*** Block opens ***

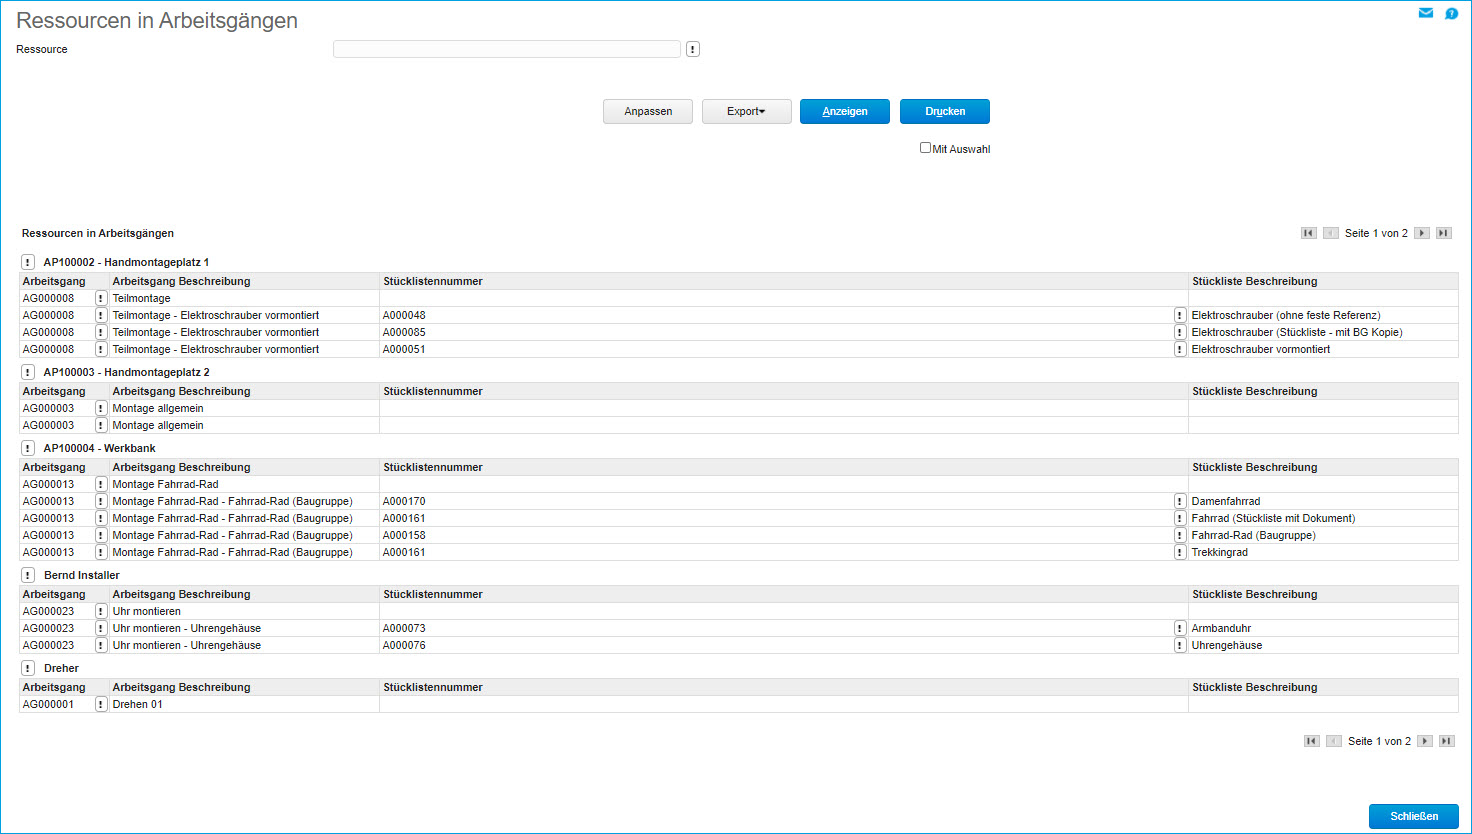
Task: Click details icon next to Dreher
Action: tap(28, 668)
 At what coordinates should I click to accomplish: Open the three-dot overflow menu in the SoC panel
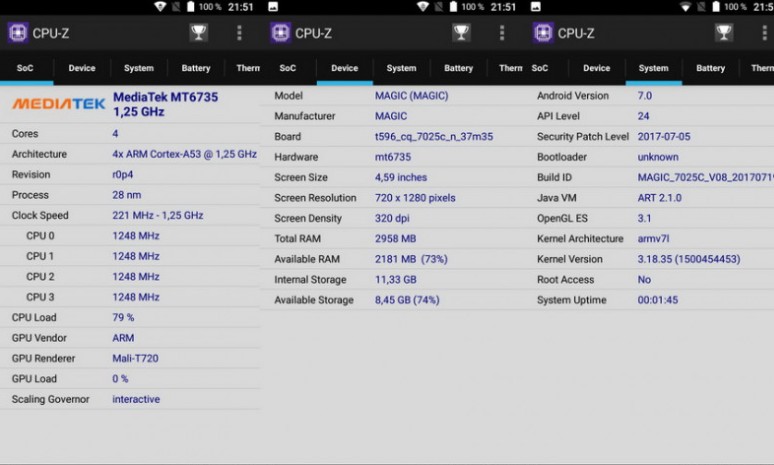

*** Block closes ***
*** Block opens ***

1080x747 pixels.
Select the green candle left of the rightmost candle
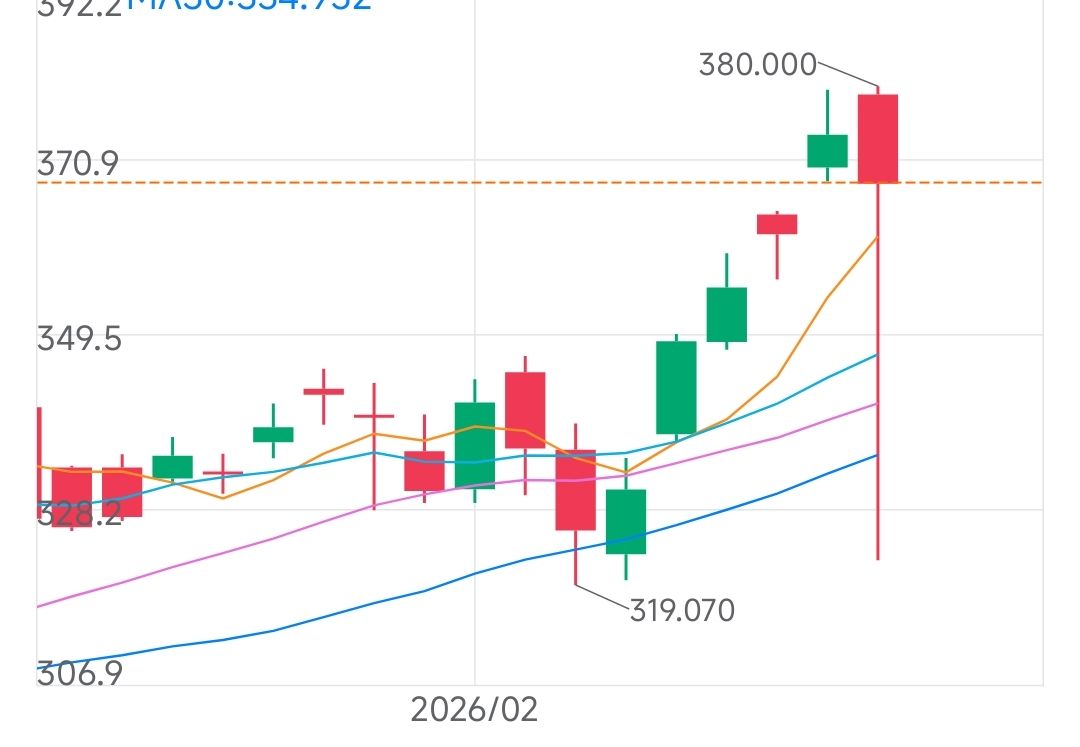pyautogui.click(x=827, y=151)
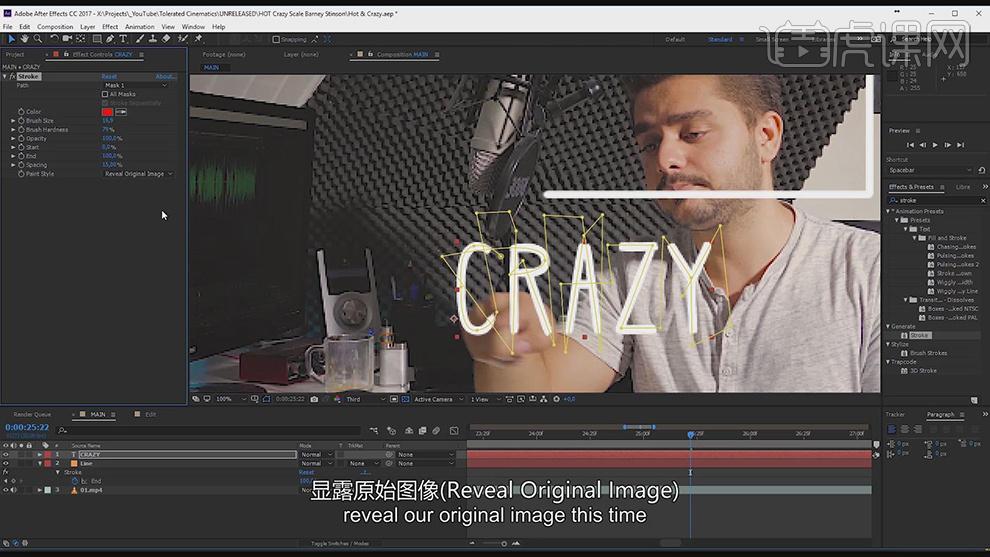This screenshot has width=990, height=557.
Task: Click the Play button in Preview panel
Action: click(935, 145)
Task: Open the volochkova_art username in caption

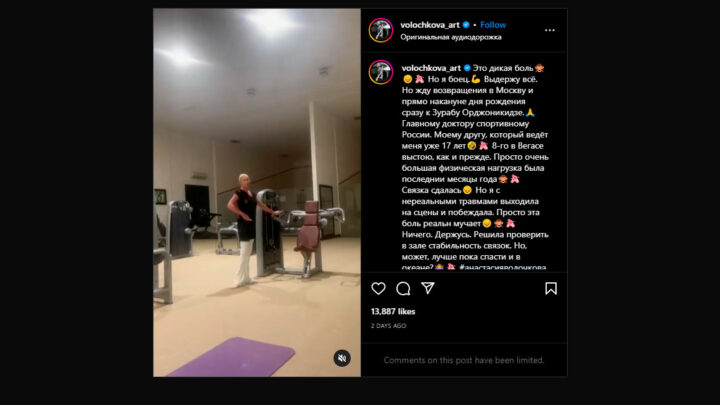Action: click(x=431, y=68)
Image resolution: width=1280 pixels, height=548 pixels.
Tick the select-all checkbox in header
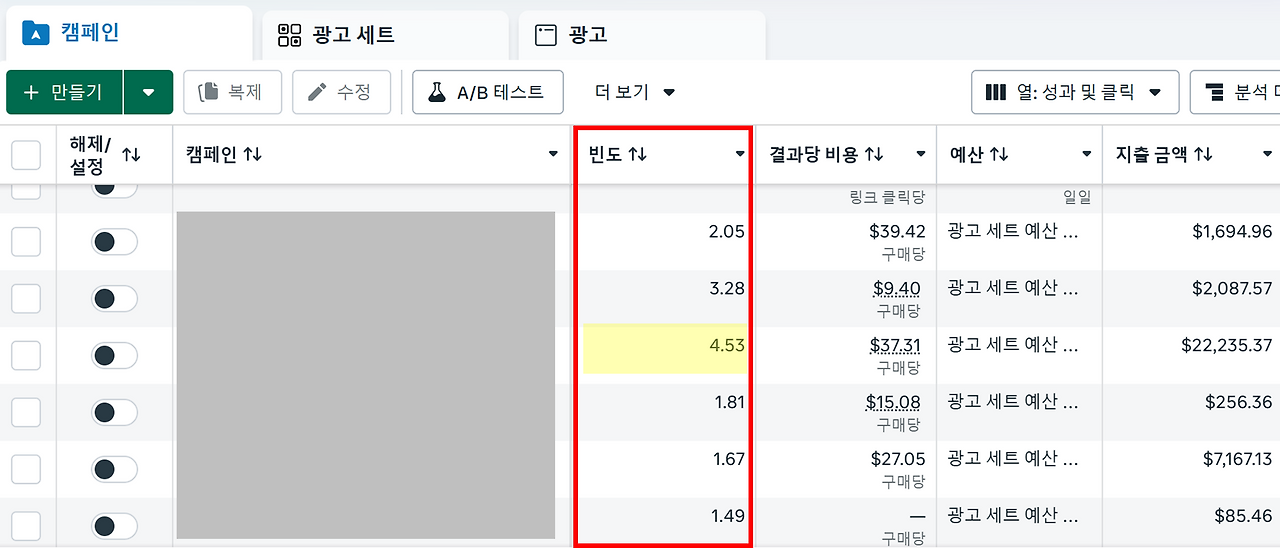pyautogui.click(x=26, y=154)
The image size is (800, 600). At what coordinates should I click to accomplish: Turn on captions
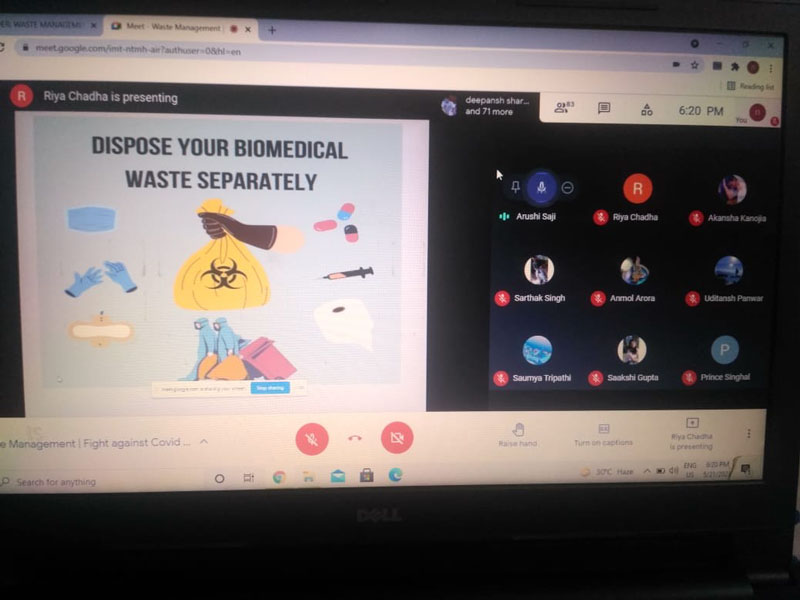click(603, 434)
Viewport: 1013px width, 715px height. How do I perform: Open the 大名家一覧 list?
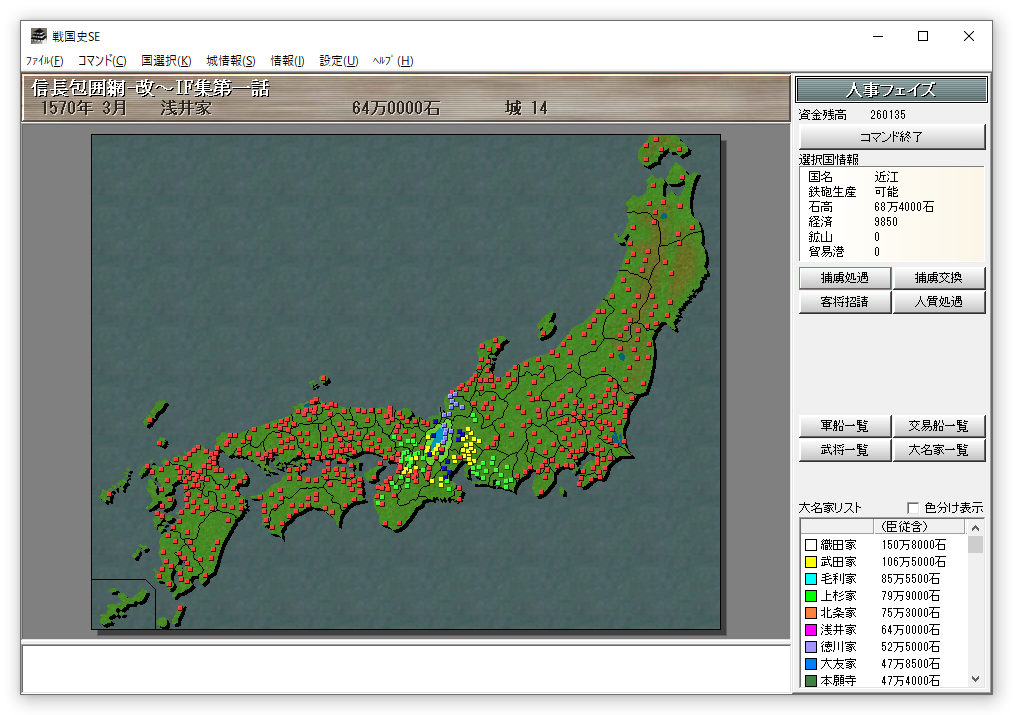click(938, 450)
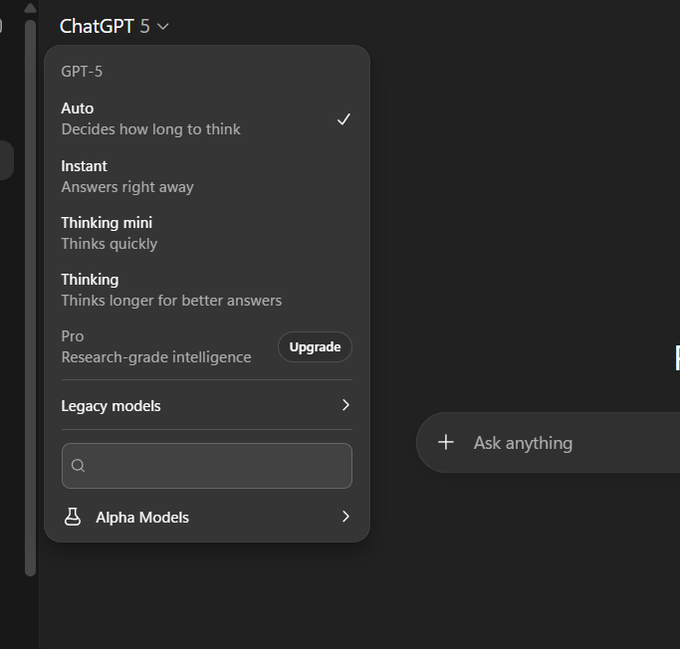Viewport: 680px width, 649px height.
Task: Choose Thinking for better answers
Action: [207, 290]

*** Block closes ***
*** Block opens ***

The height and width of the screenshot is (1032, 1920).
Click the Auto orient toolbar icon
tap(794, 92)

*** Block closes ***

**YOUR GOAL:**
Only a number is wanted here: how many lines in the data above include the string "pixels"?

**EXERCISE ANSWER:**
2